What Does Cockfighting Represent?

Cockfighting has been around for so long that no one can pinpoint its exact origins. One of the earliest evidence of cockfighting dates back to the Indus Valley civilization.

Religious Significance

Birds, particularly chickens, were used for sport rather than food. At some point in 1000 BC, birds had gained a “religious significance” among ancient communities. Ancient Syrians worshiped fighting cocks as deities. On the other hand, Ancient Greeks and Romans associated roosters with the gods Apollo, Mercury, and Mars. 

In medieval times, cockfighting was done in order to honor particular gods and goddesses. Cockfights were also held during religious festivals as a way to bring people together. Across the world in Bali, Indonesia, cockfights are practiced as an ancient religious purification ritual to expel evil spirits. It is an obligation to be done at every religious ceremony. 

Strength, Courage, and Bravery

Cockfighting is also said to have a mythos centered on the behavior and character of the cock itself. In ancient Greece, fighting cocks were seen as symbols of strength, courage, and bravery. In texts, it is said that Themistocles, a Greek general, decided to hold a cockfight the night before the battle against invading Persians in order to inspire his men.

Masculinity and sense of self

In other studies, modern cockfighting is interpreted as a symbolic expression or magnification of the rooster’s owner’s self, lived and realized through the fighting cock. In Balinese culture, cockfighting or tajen is mostly a male-exclusive practice and the rooster represents the virility and masculinity of its owner. Those who fight better and win in cockfighting matches are better respected.

In a similar vein, cockfighting or sabong in the Philippines is deemed as an enhancement of the participant’s status in society.
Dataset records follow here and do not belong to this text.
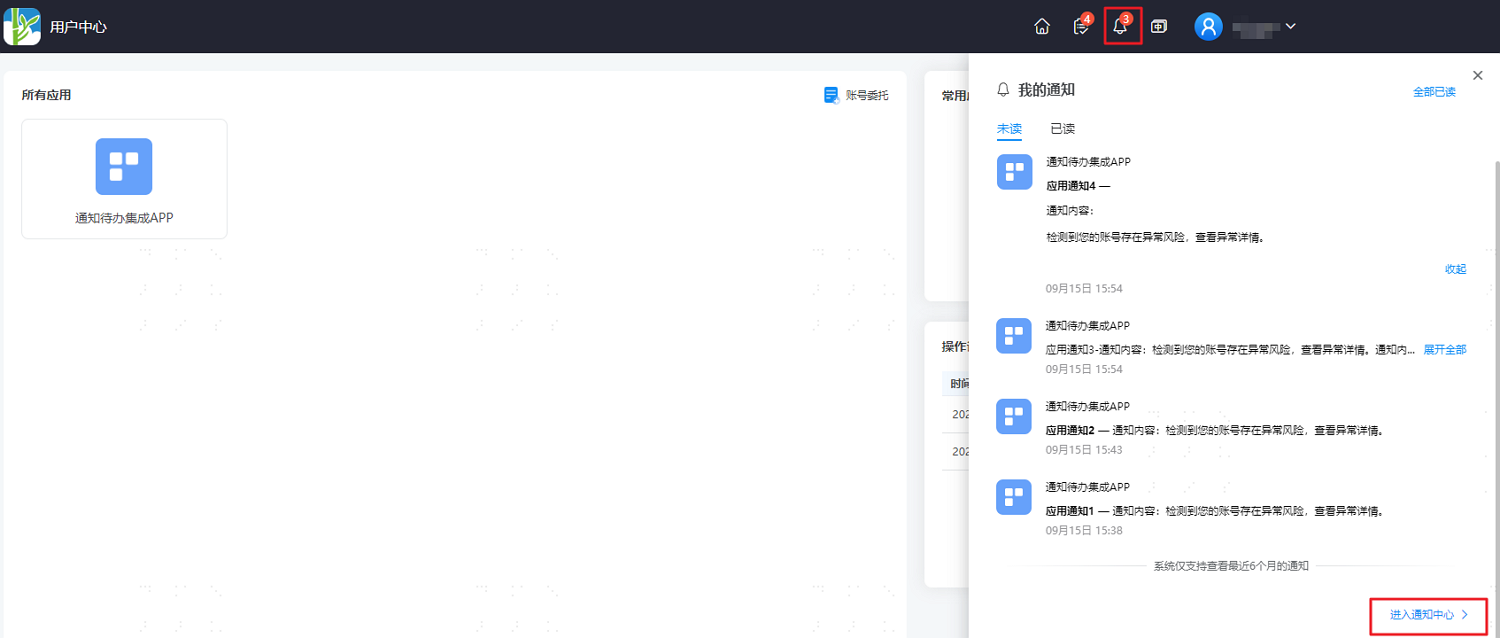The image size is (1500, 638).
Task: Open the to-do tasks icon with badge 4
Action: tap(1082, 26)
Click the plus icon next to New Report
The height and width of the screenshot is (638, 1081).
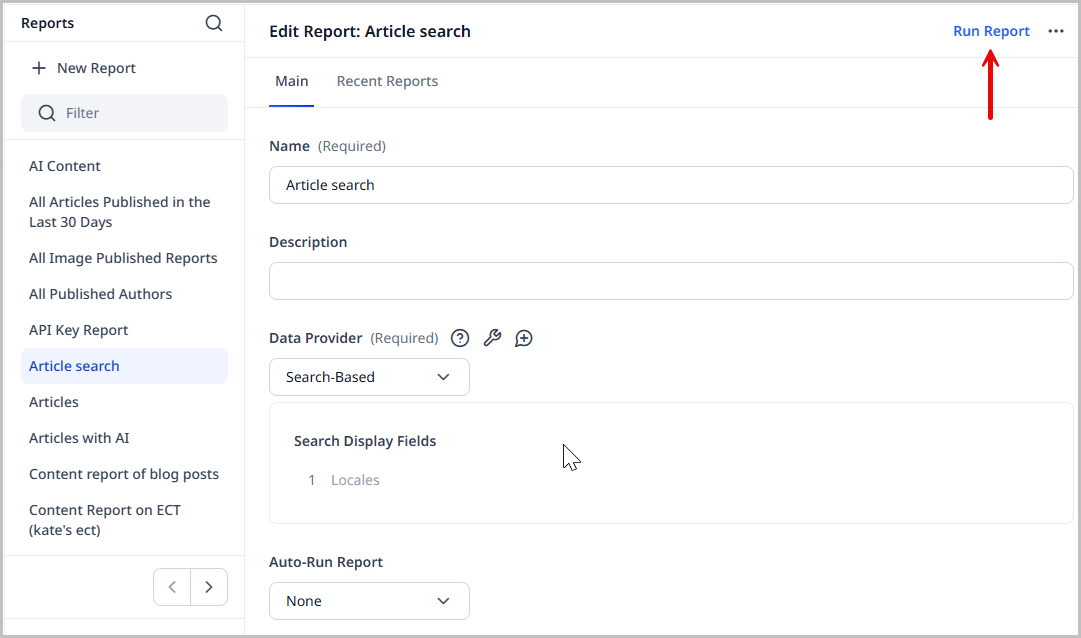coord(39,67)
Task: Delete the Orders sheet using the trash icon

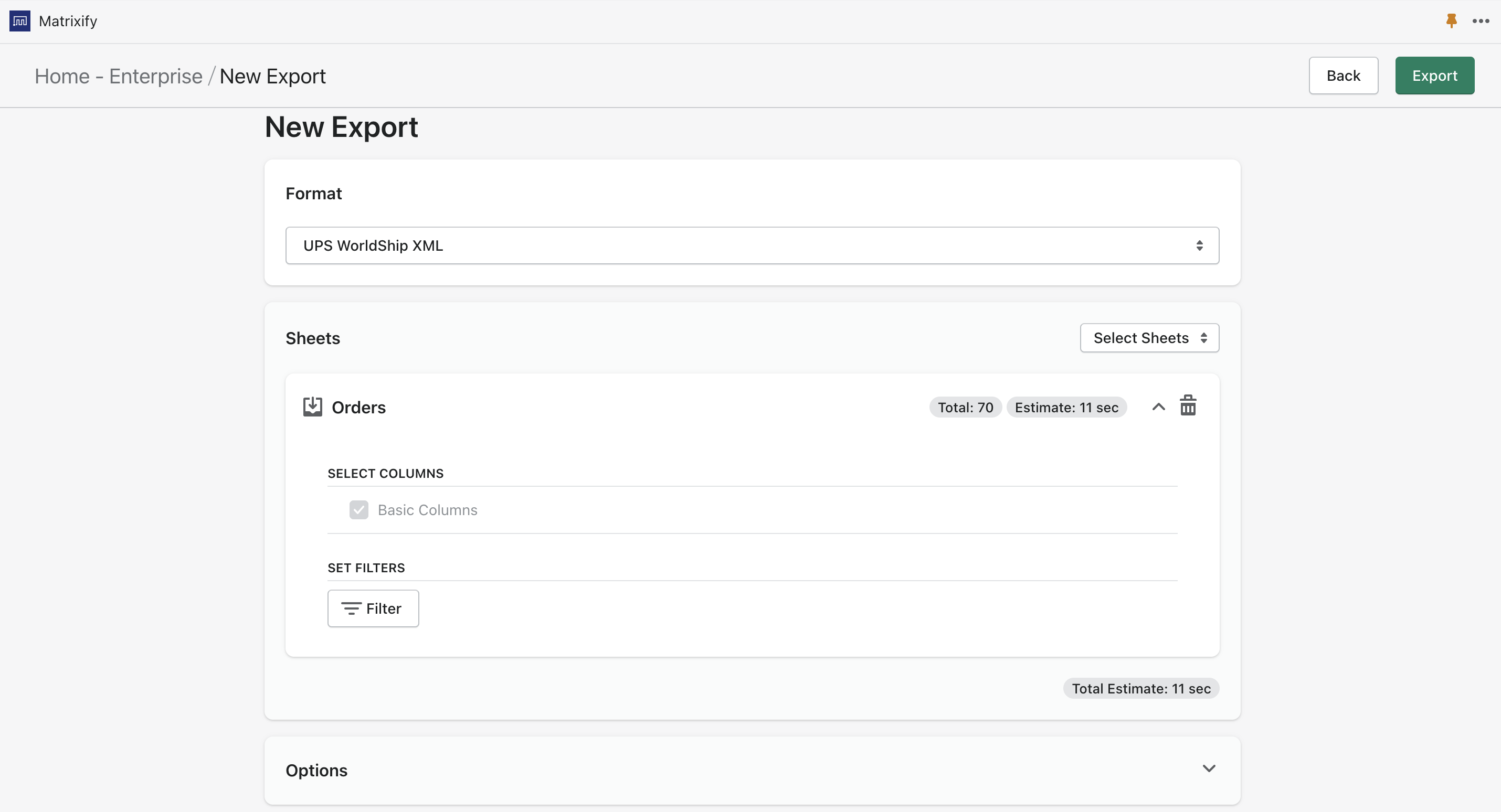Action: 1188,406
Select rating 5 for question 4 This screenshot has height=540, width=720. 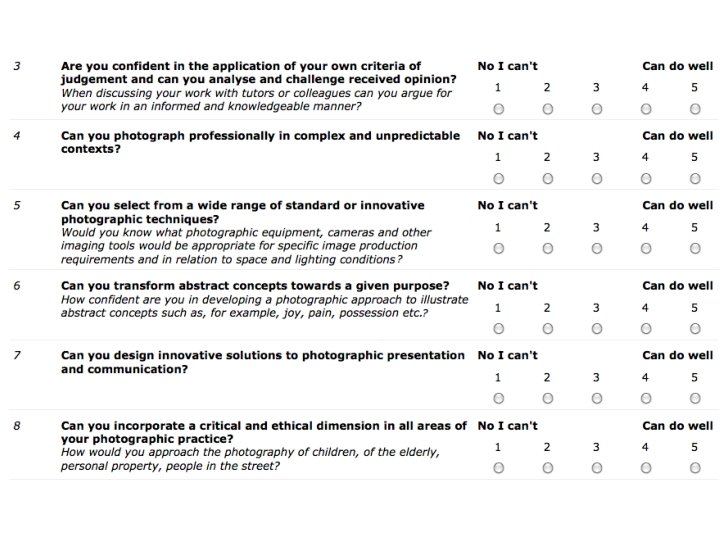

A mostly male-oriented activity in the Philippines, when men join and win a cockfight, they see it as something to be proud of because it gives them a sense of strength and privilege over their losing counterparts. 

Survival of the fittest

Cockfighting in the Philippines is also an activity that reflects the culture of “survival of the fittest.” With many Filipinos living in poverty, survival of the fittest is their present mindset. For Filipino men, class lines do not exist in cockfighting as it is a game that is enjoyed by both the rich and the masses.

It is a melting pot, an equal ground to them where the wealthy and poor do not exist in the cockpit. A poor man’s gamefowl may be pit against that of the wealthiest, adhering to the idea of equal opportunity.

Final Note

For some people, cockfighting is nothing but a form of cruelty towards animals. For others, cockfighting is an entertaining sport. But for many individuals, cockfighting isn’t just an enjoyable pastime. Instead, it is an aspect of their lives that is a part of their religion or a matter that defines their stand in society and is deeply ingrained in their culture.